### WHAT TO PRODUCE
Copy out each of the following lines word for word, with nothing changed.

### DATA ROWS

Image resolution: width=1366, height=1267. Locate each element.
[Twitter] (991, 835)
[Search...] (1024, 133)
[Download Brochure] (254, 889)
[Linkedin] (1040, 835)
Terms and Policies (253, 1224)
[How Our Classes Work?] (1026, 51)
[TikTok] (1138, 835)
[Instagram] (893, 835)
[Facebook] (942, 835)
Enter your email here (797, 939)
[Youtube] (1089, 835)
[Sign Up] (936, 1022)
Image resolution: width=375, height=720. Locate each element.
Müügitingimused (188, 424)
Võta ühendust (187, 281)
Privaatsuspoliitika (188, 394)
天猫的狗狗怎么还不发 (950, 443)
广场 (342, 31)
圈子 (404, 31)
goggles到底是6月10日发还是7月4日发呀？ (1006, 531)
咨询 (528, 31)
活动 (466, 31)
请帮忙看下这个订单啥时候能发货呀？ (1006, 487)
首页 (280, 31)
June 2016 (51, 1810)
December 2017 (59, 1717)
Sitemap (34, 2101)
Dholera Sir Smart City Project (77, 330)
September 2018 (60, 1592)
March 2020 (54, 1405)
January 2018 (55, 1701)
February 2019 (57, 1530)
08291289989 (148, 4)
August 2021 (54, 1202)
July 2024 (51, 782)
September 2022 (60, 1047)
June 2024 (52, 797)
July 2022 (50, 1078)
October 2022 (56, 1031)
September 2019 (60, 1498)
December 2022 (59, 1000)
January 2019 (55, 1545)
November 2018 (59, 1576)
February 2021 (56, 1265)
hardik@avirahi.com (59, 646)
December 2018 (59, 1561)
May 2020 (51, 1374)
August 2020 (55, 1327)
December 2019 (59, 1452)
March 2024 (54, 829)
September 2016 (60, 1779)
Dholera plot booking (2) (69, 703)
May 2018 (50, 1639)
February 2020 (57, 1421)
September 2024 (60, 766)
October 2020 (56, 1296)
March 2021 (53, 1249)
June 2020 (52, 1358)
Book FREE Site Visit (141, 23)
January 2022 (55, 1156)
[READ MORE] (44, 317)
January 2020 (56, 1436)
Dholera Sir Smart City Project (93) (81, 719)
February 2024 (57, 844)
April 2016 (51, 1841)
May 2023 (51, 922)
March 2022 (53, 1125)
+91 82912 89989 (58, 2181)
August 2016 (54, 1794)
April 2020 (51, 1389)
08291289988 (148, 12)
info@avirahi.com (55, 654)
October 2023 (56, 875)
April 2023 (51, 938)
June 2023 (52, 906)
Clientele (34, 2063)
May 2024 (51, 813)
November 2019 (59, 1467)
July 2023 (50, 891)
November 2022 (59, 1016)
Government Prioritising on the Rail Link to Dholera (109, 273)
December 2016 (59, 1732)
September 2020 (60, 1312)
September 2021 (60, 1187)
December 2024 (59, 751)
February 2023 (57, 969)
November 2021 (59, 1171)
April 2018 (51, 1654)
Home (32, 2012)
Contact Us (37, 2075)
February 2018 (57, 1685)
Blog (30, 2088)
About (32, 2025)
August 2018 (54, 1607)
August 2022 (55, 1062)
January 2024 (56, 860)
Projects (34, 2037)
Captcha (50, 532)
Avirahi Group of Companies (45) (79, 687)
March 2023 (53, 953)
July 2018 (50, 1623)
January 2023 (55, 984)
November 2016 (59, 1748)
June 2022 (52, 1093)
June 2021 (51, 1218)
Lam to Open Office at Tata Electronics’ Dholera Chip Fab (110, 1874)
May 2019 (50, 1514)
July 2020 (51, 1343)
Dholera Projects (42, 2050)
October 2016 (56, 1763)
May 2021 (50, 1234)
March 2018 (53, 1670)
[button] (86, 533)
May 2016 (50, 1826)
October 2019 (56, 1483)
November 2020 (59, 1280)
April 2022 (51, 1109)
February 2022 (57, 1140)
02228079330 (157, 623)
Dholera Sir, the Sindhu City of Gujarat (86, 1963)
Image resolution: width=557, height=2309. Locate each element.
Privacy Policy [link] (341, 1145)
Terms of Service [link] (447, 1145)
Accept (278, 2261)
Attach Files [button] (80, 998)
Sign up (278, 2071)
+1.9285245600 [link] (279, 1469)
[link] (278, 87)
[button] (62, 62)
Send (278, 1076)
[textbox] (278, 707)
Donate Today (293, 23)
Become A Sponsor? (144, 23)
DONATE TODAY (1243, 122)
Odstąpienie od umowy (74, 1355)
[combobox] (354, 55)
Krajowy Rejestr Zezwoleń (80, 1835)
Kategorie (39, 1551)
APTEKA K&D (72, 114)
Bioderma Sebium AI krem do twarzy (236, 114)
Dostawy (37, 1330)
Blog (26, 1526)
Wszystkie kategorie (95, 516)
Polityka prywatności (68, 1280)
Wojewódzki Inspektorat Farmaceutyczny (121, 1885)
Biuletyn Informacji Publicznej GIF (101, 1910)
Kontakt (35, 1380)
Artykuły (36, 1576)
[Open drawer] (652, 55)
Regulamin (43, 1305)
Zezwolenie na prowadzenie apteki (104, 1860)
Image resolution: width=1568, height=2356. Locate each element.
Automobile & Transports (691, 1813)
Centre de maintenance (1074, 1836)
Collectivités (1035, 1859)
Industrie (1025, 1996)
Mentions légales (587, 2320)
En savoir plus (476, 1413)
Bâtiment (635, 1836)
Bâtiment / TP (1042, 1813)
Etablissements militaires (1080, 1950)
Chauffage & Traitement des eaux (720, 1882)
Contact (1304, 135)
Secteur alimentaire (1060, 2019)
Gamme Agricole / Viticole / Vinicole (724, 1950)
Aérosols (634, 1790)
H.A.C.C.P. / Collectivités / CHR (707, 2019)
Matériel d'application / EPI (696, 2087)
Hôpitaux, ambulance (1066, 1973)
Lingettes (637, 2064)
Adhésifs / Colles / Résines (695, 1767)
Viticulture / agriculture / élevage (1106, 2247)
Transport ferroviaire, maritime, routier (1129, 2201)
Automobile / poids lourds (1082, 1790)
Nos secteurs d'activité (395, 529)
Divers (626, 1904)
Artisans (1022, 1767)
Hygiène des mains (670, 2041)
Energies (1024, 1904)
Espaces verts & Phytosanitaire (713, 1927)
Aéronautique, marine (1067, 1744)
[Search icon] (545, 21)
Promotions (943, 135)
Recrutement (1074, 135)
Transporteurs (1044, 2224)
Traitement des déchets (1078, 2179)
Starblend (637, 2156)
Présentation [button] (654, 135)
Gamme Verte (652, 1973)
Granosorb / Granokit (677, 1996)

### FINISHED EXERCISE
Image resolution: width=1366, height=1267. Locate each element.
[Twitter] (991, 835)
[Search...] (1024, 133)
[Download Brochure] (254, 889)
[Linkedin] (1040, 835)
Terms and Policies (253, 1224)
[How Our Classes Work?] (1026, 51)
[TikTok] (1138, 835)
[Instagram] (893, 835)
[Facebook] (942, 835)
Enter your email here (797, 939)
[Youtube] (1089, 835)
[Sign Up] (936, 1022)
Image resolution: width=375, height=720. Locate each element.
Müügitingimused (188, 424)
Võta ühendust (187, 281)
Privaatsuspoliitika (188, 394)
天猫的狗狗怎么还不发 (950, 443)
广场 (342, 31)
圈子 (404, 31)
goggles到底是6月10日发还是7月4日发呀？ (1006, 531)
咨询 (528, 31)
活动 (466, 31)
请帮忙看下这个订单啥时候能发货呀？ (1006, 487)
首页 (280, 31)
June 2016 (51, 1810)
December 2017 (59, 1717)
Sitemap (34, 2101)
Dholera Sir Smart City Project (77, 330)
September 2018 (60, 1592)
March 2020 (54, 1405)
January 2018 (55, 1701)
February 2019 (57, 1530)
08291289989 (148, 4)
August 2021 (54, 1202)
July 2024 (51, 782)
September 2022 (60, 1047)
June 2024 (52, 797)
July 2022 (50, 1078)
October 2022 (56, 1031)
September 2019 (60, 1498)
December 2022 (59, 1000)
January 2019 (55, 1545)
November 2018 (59, 1576)
February 2021 (56, 1265)
hardik@avirahi.com (59, 646)
December 2018 (59, 1561)
May 2020 (51, 1374)
August 2020 (55, 1327)
December 2019 (59, 1452)
March 2024 (54, 829)
September 2016 (60, 1779)
Dholera plot booking (2) (69, 703)
May 2018 (50, 1639)
February 2020 (57, 1421)
September 2024 (60, 766)
October 2020 (56, 1296)
March 2021 (53, 1249)
June 2020 (52, 1358)
Book FREE Site Visit (141, 23)
January 2022 (55, 1156)
[READ MORE] (44, 317)
January 2020 (56, 1436)
Dholera Sir Smart City Project (93) (81, 719)
February 2024 (57, 844)
April 2016 (51, 1841)
May 2023 (51, 922)
March 2022 (53, 1125)
+91 82912 89989 (58, 2181)
August 2016 (54, 1794)
April 2020 (51, 1389)
08291289988 (148, 12)
info@avirahi.com (55, 654)
October 2023 (56, 875)
April 2023 (51, 938)
June 2023 (52, 906)
Clientele (34, 2063)
May 2024 (51, 813)
November 2019 (59, 1467)
July 2023 (50, 891)
November 2022 (59, 1016)
Government Prioritising on the Rail Link to Dholera (109, 273)
December 2016 (59, 1732)
September 2020 (60, 1312)
September 2021 (60, 1187)
December 2024 (59, 751)
February 2023 (57, 969)
November 2021 (59, 1171)
April 2018 (51, 1654)
Home (32, 2012)
Contact Us (37, 2075)
February 2018 (57, 1685)
Blog (30, 2088)
About (32, 2025)
August 2018 (54, 1607)
August 2022 (55, 1062)
January 2024 (56, 860)
Projects (34, 2037)
Captcha (50, 532)
Avirahi Group of Companies (45) (79, 687)
March 2023 (53, 953)
July 2018 (50, 1623)
January 2023 (55, 984)
November 2016 (59, 1748)
June 2022 (52, 1093)
June 2021 (51, 1218)
Lam to Open Office at Tata Electronics’ Dholera Chip Fab (110, 1874)
May 2019 (50, 1514)
July 2020 (51, 1343)
Dholera Projects (42, 2050)
October 2016 (56, 1763)
May 2021 (50, 1234)
March 2018 (53, 1670)
[button] (86, 533)
May 2016 (50, 1826)
October 2019 (56, 1483)
November 2020 (59, 1280)
April 2022 (51, 1109)
February 2022 (57, 1140)
02228079330 (157, 623)
Dholera Sir, the Sindhu City of Gujarat (86, 1963)
Image resolution: width=557, height=2309. Locate each element.
Privacy Policy [link] (341, 1145)
Terms of Service [link] (447, 1145)
Accept (278, 2261)
Attach Files [button] (80, 998)
Sign up (278, 2071)
+1.9285245600 [link] (279, 1469)
[link] (278, 87)
[button] (62, 62)
Send (278, 1076)
[textbox] (278, 707)
Donate Today (293, 23)
Become A Sponsor? (144, 23)
DONATE TODAY (1243, 122)
Odstąpienie od umowy (74, 1355)
[combobox] (354, 55)
Krajowy Rejestr Zezwoleń (80, 1835)
Kategorie (39, 1551)
APTEKA K&D (72, 114)
Bioderma Sebium AI krem do twarzy (236, 114)
Dostawy (37, 1330)
Blog (26, 1526)
Wszystkie kategorie (95, 516)
Polityka prywatności (68, 1280)
Wojewódzki Inspektorat Farmaceutyczny (121, 1885)
Biuletyn Informacji Publicznej GIF (101, 1910)
Kontakt (35, 1380)
Artykuły (36, 1576)
[Open drawer] (652, 55)
Regulamin (43, 1305)
Zezwolenie na prowadzenie apteki (104, 1860)
Image resolution: width=1568, height=2356. Locate each element.
Automobile & Transports (691, 1813)
Centre de maintenance (1074, 1836)
Collectivités (1035, 1859)
Industrie (1025, 1996)
Mentions légales (587, 2320)
En savoir plus (476, 1413)
Bâtiment (635, 1836)
Bâtiment / TP (1042, 1813)
Etablissements militaires (1080, 1950)
Chauffage & Traitement des eaux (720, 1882)
Contact (1304, 135)
Secteur alimentaire (1060, 2019)
Gamme Agricole / Viticole / Vinicole (724, 1950)
Aérosols (634, 1790)
H.A.C.C.P. / Collectivités / CHR (707, 2019)
Matériel d'application / EPI (696, 2087)
Hôpitaux, ambulance (1066, 1973)
Lingettes (637, 2064)
Adhésifs / Colles / Résines (695, 1767)
Viticulture / agriculture / élevage (1106, 2247)
Transport ferroviaire, maritime, routier (1129, 2201)
Automobile / poids lourds (1082, 1790)
Nos secteurs d'activité (395, 529)
Divers (626, 1904)
Artisans (1022, 1767)
Hygiène des mains (670, 2041)
Energies (1024, 1904)
Espaces verts & Phytosanitaire (713, 1927)
Aéronautique, marine (1067, 1744)
[Search icon] (545, 21)
Promotions (943, 135)
Recrutement (1074, 135)
Transporteurs (1044, 2224)
Traitement des déchets (1078, 2179)
Starblend (637, 2156)
Présentation [button] (654, 135)
Gamme Verte (652, 1973)
Granosorb / Granokit (677, 1996)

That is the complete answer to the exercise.